* **Problem**:
Select and copy out every line in the records containing "beside".

[Dataset entries]
□ □ □ □ □ □ □

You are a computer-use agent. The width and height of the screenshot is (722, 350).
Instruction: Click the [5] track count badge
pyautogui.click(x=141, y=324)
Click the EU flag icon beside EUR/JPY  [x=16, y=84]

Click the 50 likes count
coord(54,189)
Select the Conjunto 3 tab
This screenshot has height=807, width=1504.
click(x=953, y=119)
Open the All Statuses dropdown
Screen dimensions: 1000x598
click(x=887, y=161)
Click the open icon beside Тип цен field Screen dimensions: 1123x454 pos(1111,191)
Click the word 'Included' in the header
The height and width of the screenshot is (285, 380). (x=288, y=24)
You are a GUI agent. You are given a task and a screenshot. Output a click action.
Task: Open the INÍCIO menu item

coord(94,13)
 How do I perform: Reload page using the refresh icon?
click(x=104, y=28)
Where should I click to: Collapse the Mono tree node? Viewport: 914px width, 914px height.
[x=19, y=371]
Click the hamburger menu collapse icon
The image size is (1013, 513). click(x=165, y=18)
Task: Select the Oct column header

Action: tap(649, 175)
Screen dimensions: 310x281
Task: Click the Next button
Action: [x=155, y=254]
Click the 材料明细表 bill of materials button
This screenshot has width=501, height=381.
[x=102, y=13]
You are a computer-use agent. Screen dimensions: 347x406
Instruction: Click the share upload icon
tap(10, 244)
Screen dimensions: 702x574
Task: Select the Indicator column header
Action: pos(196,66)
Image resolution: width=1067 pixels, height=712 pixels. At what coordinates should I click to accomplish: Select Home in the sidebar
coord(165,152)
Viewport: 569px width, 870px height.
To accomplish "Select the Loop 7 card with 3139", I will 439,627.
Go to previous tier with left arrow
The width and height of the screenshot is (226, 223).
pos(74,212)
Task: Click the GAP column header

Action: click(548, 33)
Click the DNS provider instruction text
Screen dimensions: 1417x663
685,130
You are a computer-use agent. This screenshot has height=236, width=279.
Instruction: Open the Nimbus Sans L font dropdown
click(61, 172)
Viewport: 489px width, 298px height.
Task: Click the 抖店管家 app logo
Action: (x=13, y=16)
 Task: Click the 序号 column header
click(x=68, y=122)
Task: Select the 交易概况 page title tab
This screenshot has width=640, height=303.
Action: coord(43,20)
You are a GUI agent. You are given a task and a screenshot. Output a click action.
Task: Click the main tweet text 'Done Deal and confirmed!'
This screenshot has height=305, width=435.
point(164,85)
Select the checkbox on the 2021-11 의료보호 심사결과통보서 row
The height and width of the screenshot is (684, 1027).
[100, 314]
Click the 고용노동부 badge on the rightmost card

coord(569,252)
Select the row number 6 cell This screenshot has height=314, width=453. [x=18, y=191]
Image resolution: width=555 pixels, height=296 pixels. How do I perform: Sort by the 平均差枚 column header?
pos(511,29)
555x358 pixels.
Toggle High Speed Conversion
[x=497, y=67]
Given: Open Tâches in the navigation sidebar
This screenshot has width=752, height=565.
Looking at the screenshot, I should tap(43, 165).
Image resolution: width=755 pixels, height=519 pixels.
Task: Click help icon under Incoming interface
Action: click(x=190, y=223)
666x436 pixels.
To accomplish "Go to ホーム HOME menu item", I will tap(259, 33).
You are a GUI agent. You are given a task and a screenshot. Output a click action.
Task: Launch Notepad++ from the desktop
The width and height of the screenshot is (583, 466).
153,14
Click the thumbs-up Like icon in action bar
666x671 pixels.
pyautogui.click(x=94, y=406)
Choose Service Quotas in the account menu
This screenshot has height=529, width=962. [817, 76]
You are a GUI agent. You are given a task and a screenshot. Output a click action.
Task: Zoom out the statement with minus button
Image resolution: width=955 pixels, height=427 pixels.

□ □ □ □ □ □ □

* **Task answer**:
Click the EU flag icon beside EUR/JPY  [x=16, y=84]
Click the open icon beside Тип цен field Screen dimensions: 1123x454 pos(1111,191)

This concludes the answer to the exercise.